(Provided material):
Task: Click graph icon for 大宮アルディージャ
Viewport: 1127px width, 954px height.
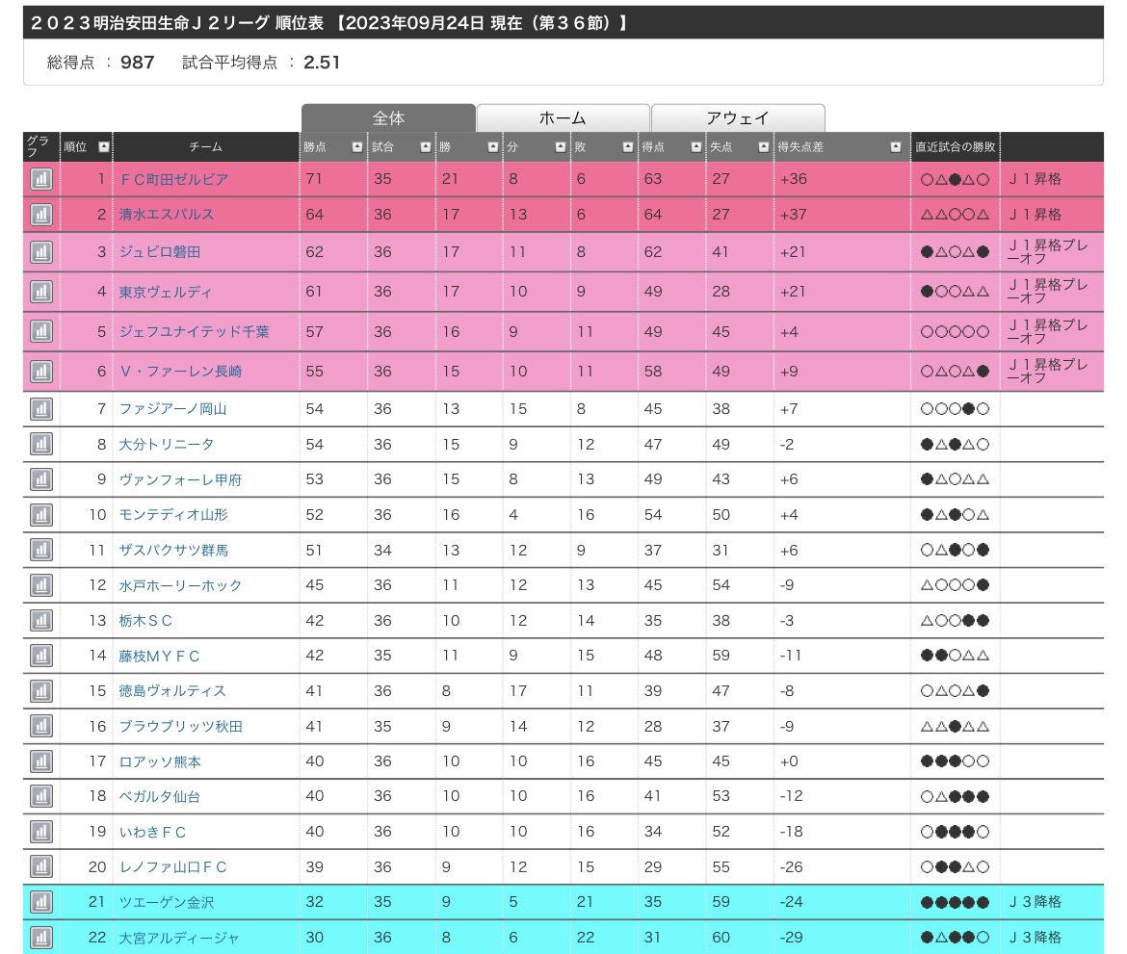Action: click(x=40, y=938)
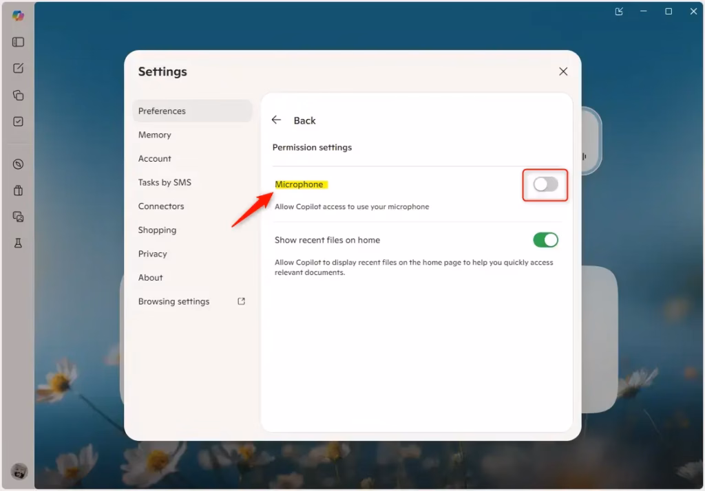
Task: Close the Settings dialog
Action: [x=563, y=72]
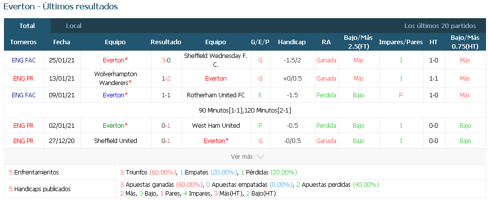Screen dimensions: 488x200
Task: Select the Total tab
Action: tap(27, 26)
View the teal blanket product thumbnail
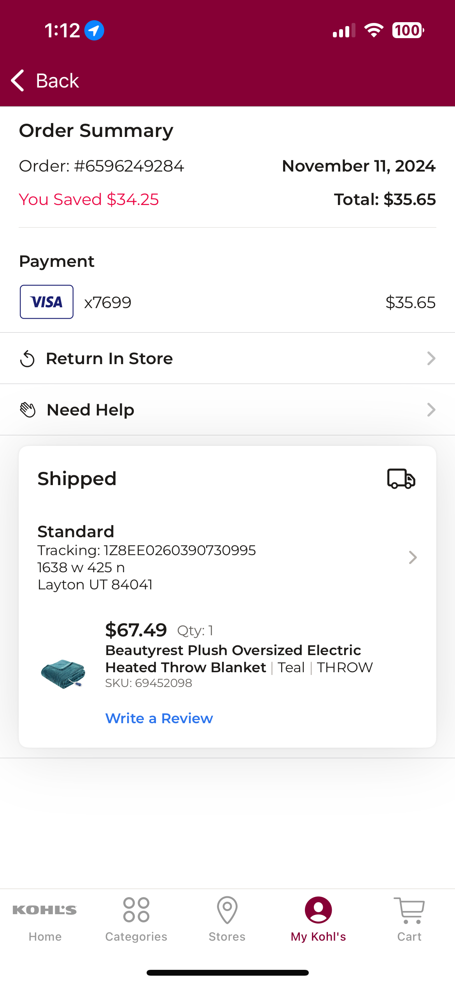455x985 pixels. click(x=63, y=674)
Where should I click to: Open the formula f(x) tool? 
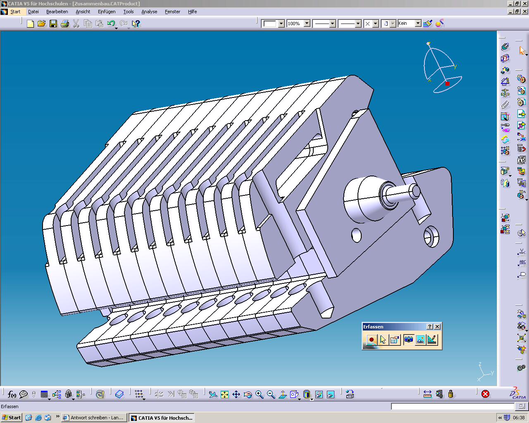[12, 394]
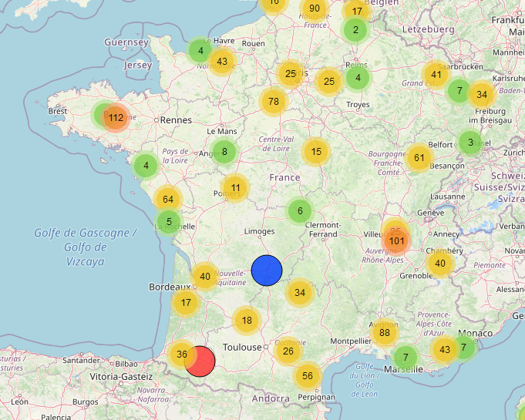The height and width of the screenshot is (420, 525).
Task: Expand the yellow cluster labeled 41
Action: [x=436, y=75]
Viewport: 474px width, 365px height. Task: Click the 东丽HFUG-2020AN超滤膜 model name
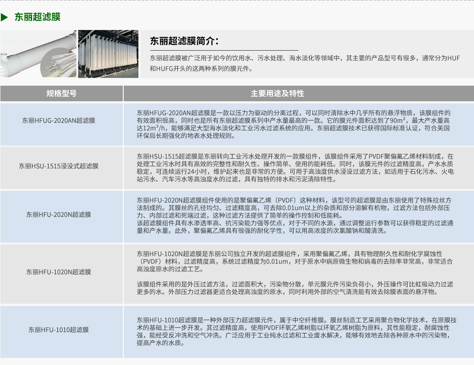tap(59, 120)
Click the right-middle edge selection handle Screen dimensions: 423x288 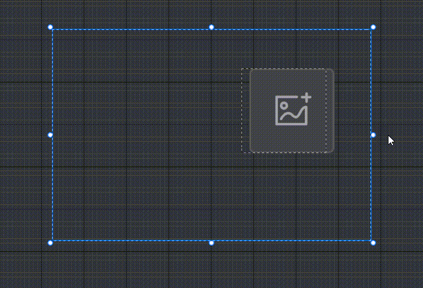(x=373, y=135)
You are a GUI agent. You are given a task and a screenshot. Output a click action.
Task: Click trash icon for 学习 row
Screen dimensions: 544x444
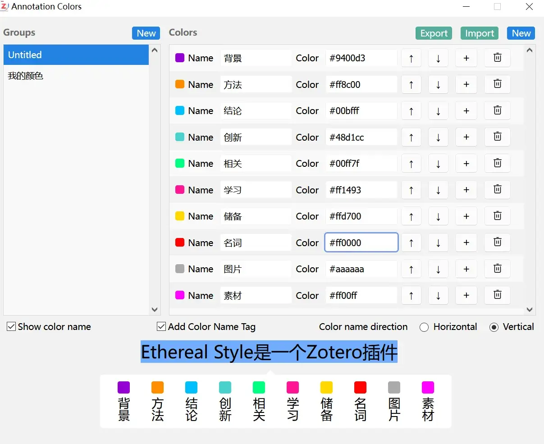pyautogui.click(x=497, y=190)
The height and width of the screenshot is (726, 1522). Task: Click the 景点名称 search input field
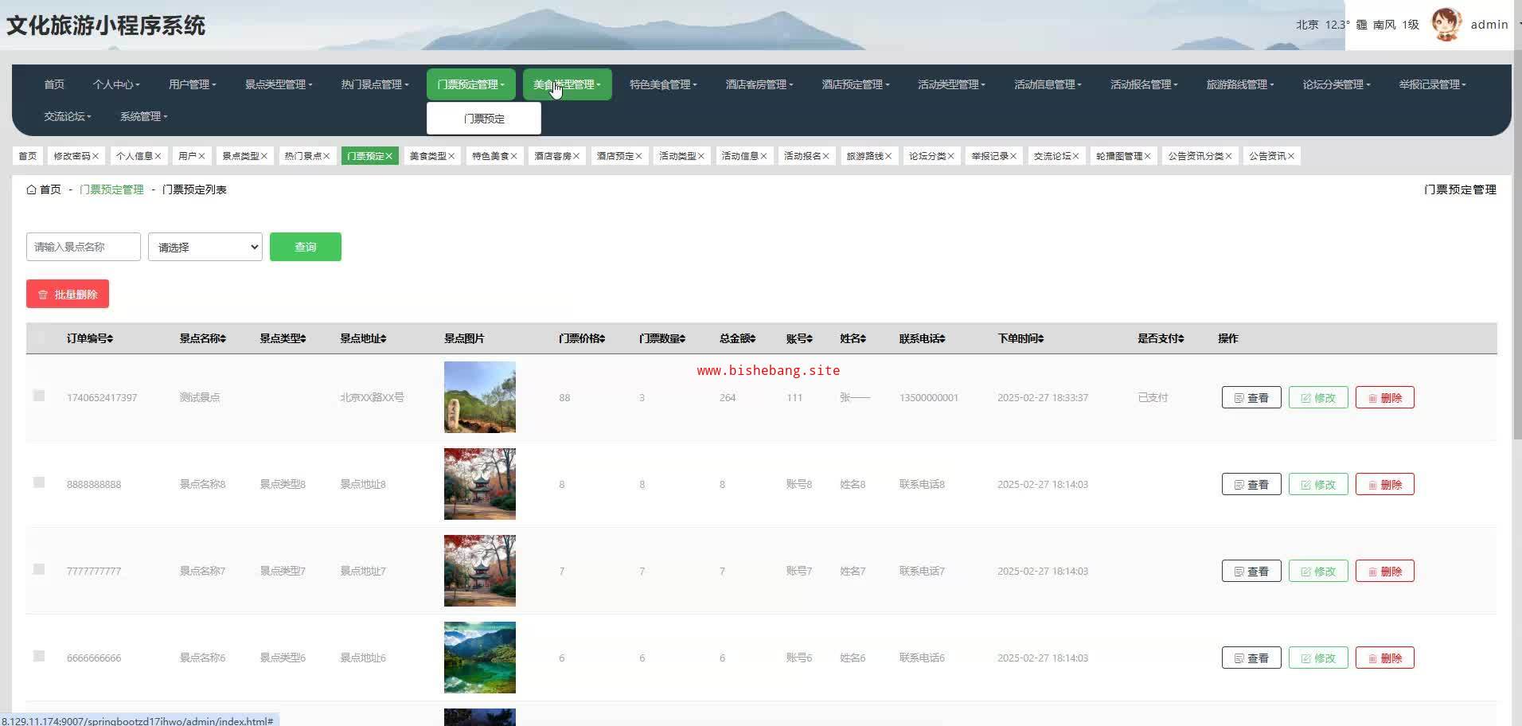coord(84,247)
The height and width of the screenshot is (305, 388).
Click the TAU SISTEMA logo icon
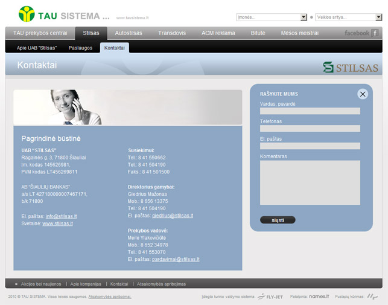pyautogui.click(x=27, y=13)
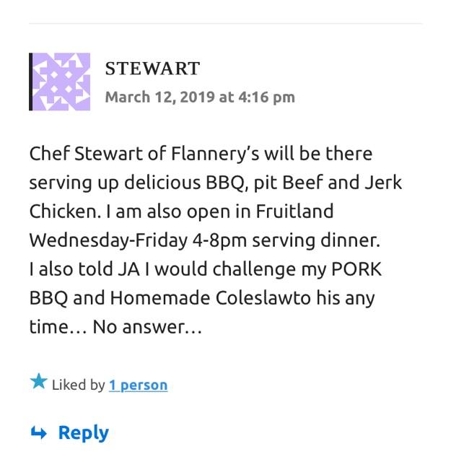Screen dimensions: 451x462
Task: Open the March 12, 2019 timestamp permalink
Action: tap(200, 97)
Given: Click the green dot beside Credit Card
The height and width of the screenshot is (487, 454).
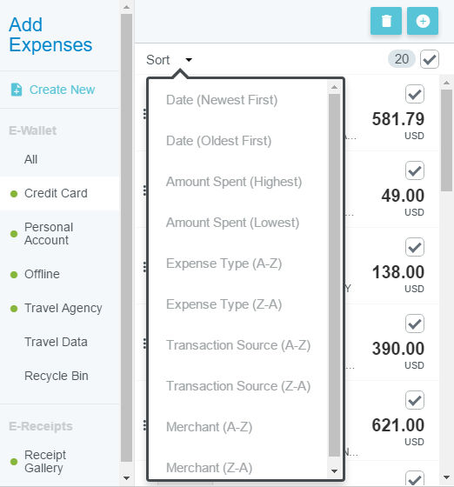Looking at the screenshot, I should click(x=14, y=194).
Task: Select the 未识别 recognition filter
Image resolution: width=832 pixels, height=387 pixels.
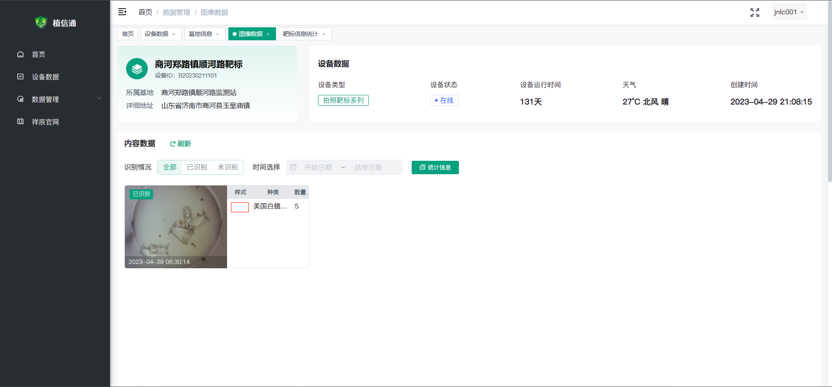Action: coord(228,167)
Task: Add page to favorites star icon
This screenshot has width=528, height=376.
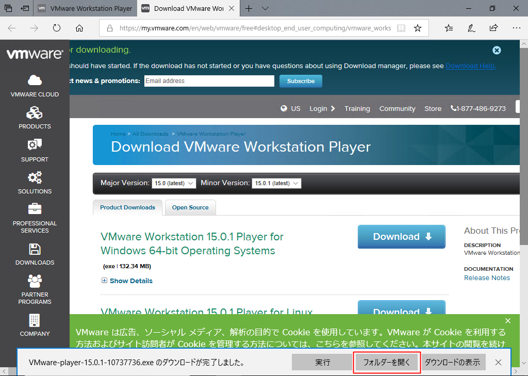Action: 418,28
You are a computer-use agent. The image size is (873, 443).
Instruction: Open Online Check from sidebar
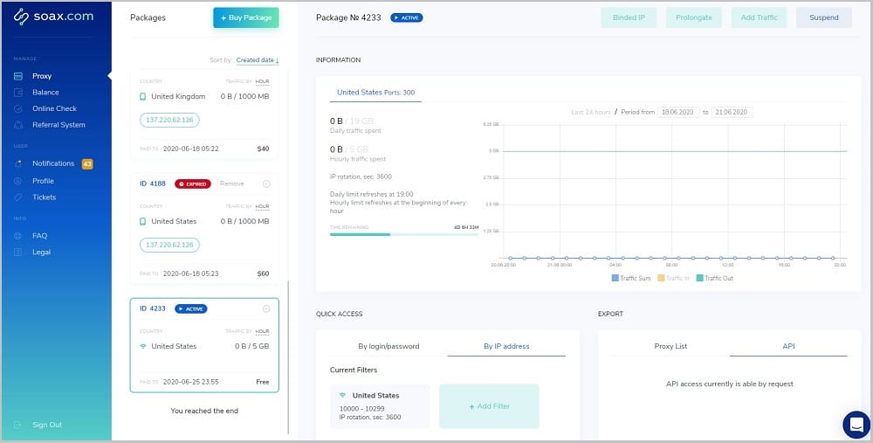(54, 108)
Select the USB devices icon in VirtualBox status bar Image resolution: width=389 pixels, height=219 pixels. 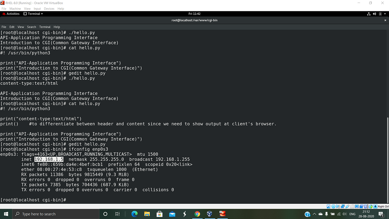pyautogui.click(x=347, y=206)
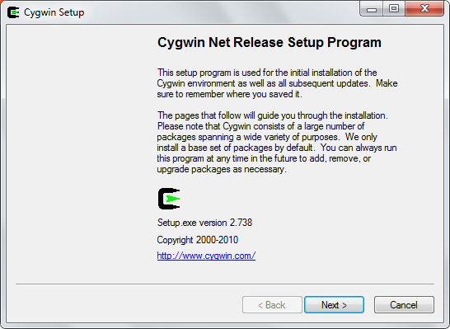Click the sentence "Make sure to remember where you saved it"
450x329 pixels.
click(x=277, y=89)
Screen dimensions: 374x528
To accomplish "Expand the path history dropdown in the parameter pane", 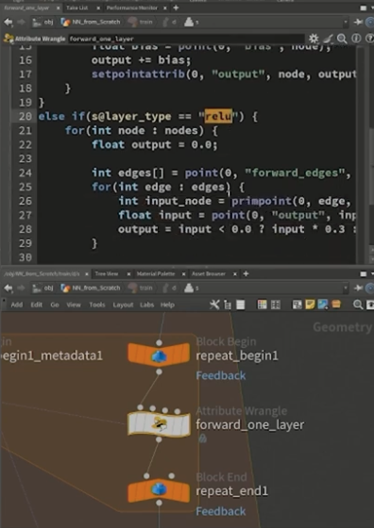I will coord(345,23).
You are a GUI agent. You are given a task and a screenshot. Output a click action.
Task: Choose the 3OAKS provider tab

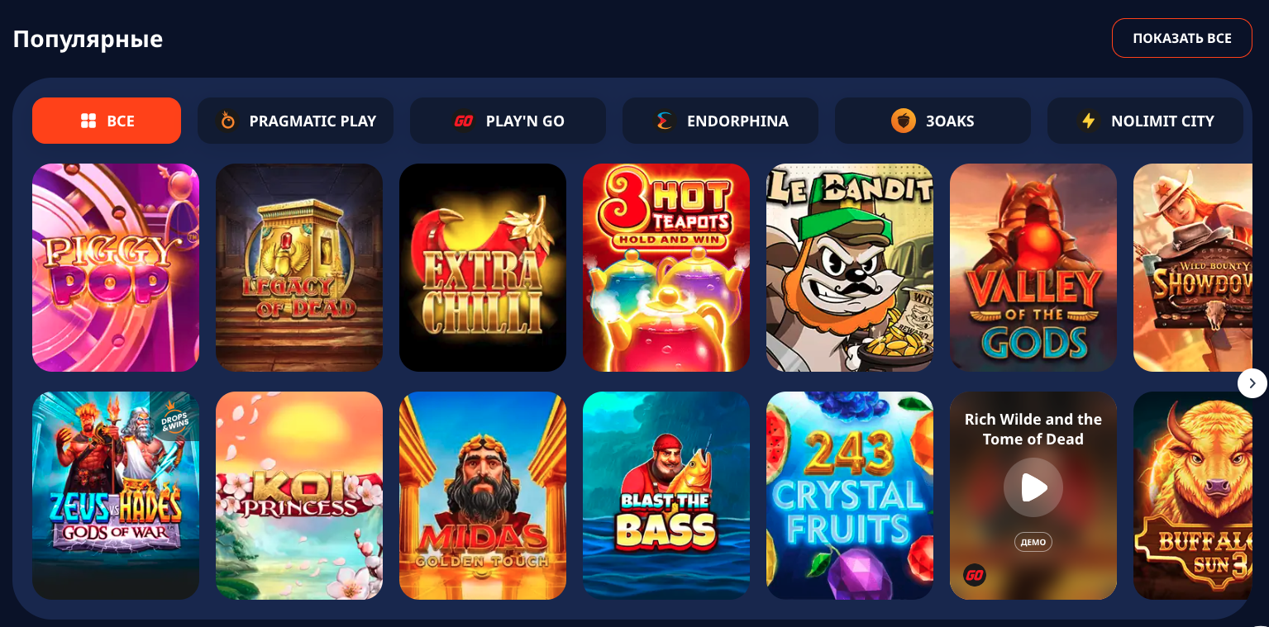933,121
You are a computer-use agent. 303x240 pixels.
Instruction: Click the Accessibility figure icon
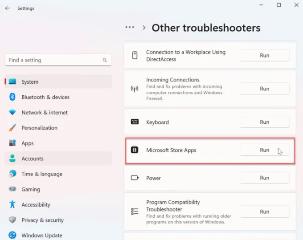12,205
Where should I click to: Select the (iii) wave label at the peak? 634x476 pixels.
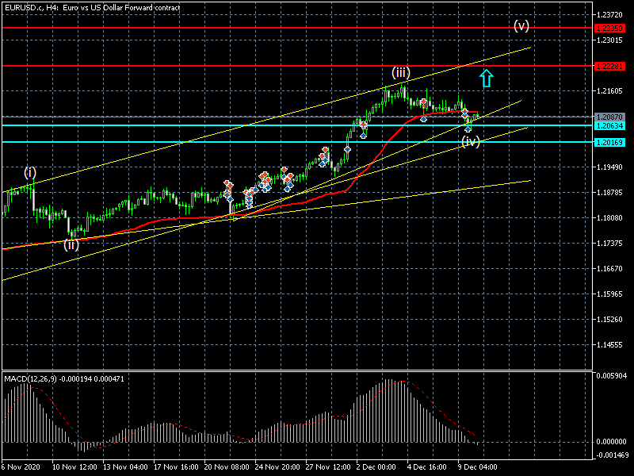click(x=400, y=72)
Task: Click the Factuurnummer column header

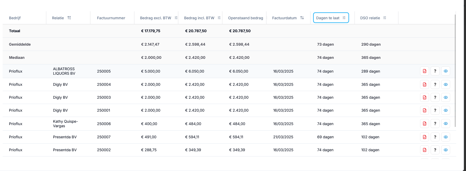Action: tap(111, 18)
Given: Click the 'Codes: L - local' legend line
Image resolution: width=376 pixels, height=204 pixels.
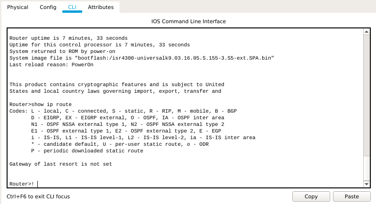Looking at the screenshot, I should point(123,111).
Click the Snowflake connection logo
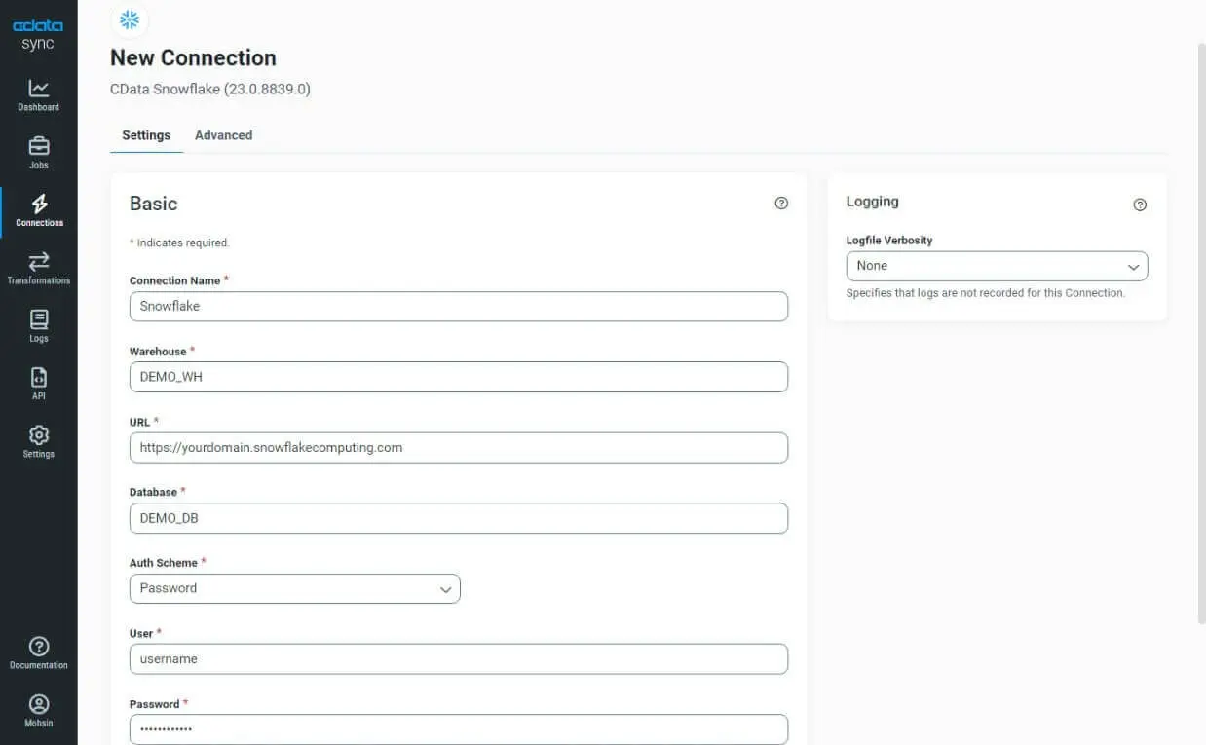The width and height of the screenshot is (1206, 745). point(130,19)
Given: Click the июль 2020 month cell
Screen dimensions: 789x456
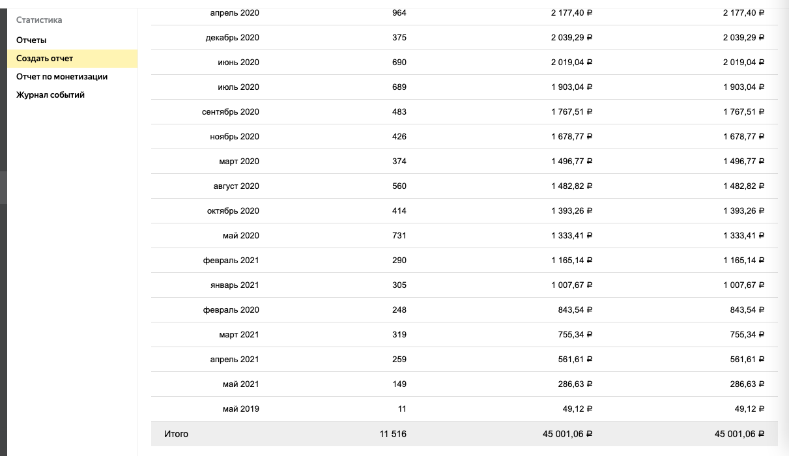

(What the exercise asks): Reproduce each line from the listing above that includes the word "computer".

(Solution to this exercise):
You are a computer-use agent. The image size is (873, 443).
You are a computer-use agent. 303x240 pixels.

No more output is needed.